What Is Machine Learning?
Informally speaking, the main goal of machine learning is to build a computational model from past experience of what has been observed. For such, machine learning studies the automated acquisition of domain knowledge looking for the improvement of systems performance as result of experience.
In the beginning of the 1980s, Michaslky, Carbonell, and Mitchell (1983) presented one of the first definitions of machine learning “Self-constructing or self-modifying representations of what is being experienced for possible future use” (p. 10).
The focus of this definition is on programs that modify themselves in response to feedback from their environment.
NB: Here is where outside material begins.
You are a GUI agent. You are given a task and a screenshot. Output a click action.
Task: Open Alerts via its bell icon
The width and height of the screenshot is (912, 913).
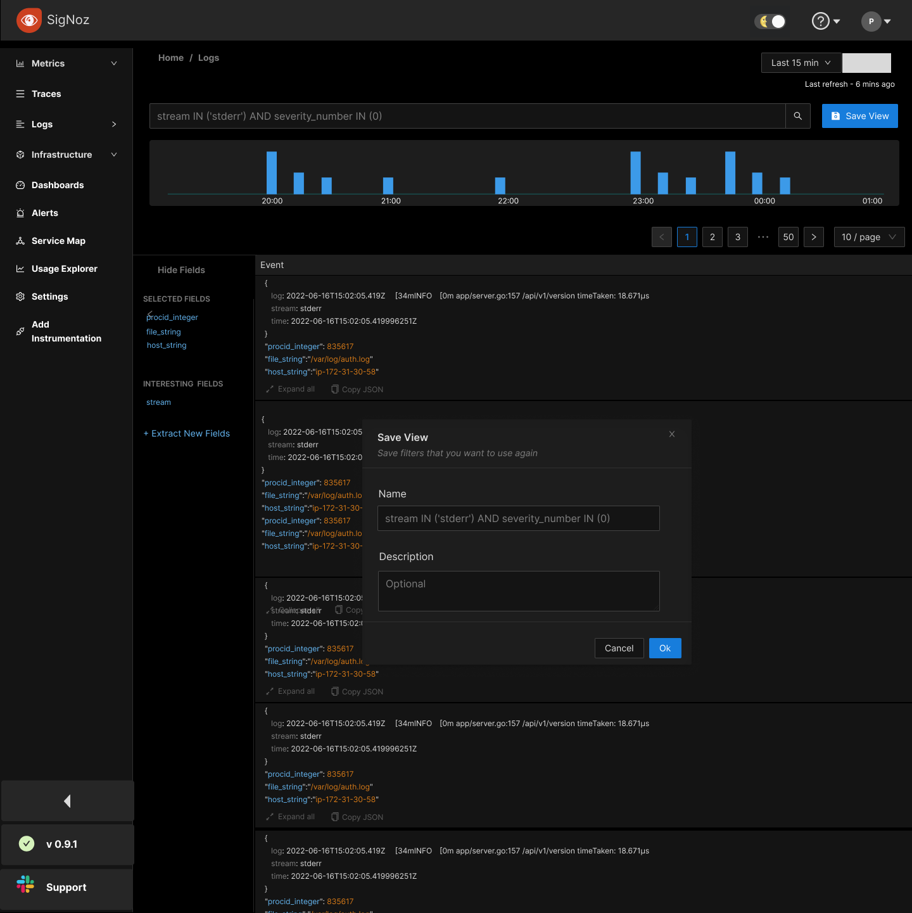(20, 213)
This definition reflects the main research lines at that time: expert systems (Weiss & Kulikowski, 1991), automatic programming, and reinforcement learning (Sutton, 1998).
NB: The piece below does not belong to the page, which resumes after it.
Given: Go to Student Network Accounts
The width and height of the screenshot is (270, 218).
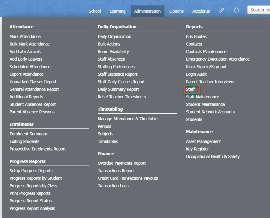Looking at the screenshot, I should point(210,112).
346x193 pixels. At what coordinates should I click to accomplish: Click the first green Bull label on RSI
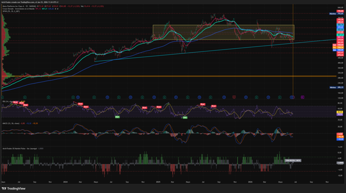coord(117,117)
A more recent definition appears in (Hand, Mannila, & Smyth, 2001) “Analysis of observational data to find unsuspected relationships and to summarize the data in novel ways that is both understandable and useful for the data owner” (p. 1).
An even more recent definition is due to (Alpaydin, 2004), where machine learning is defined as “Programming computers to optimize a performance criterion using example data or past experience” (p. 3).
Clearly, the task here is much closer to a data analysis task, enlarging the range of practical applications, mainly industrial and commercial, where machine learning is frequently employed. In any case we can define machine learning as the acquisition of a useful (understandable) representation of a data set from its extensional representation.
Key Terms in this Chapter
Decision Tree: A symbolic learning classifier that represents a discrete function by a decision tree.
LazyLearning: A learning approach where the instances are memorized.
Data Mining: The process of extraction of useful information in large databases.
Machine Learning: The programming of computers to optimize a performance criterion using example data or past experience.
Bayesian Networks: Probabilistic models for knowledge representation under uncertainty.
Neural Networks: Learning models based on the structure and processing of the nervous system.
Artificial Intelligence: The area of information technology concerned with the automation of reasoning, learning, and perception.
Inductive Learning: A learning approach based on the induction of a general concept from a limited set of observations.
Support Vector Machines: Large margin models based on statistical learning theory.
Hidden Markov Models: Stochastic models capable of performing a sequence of decisions.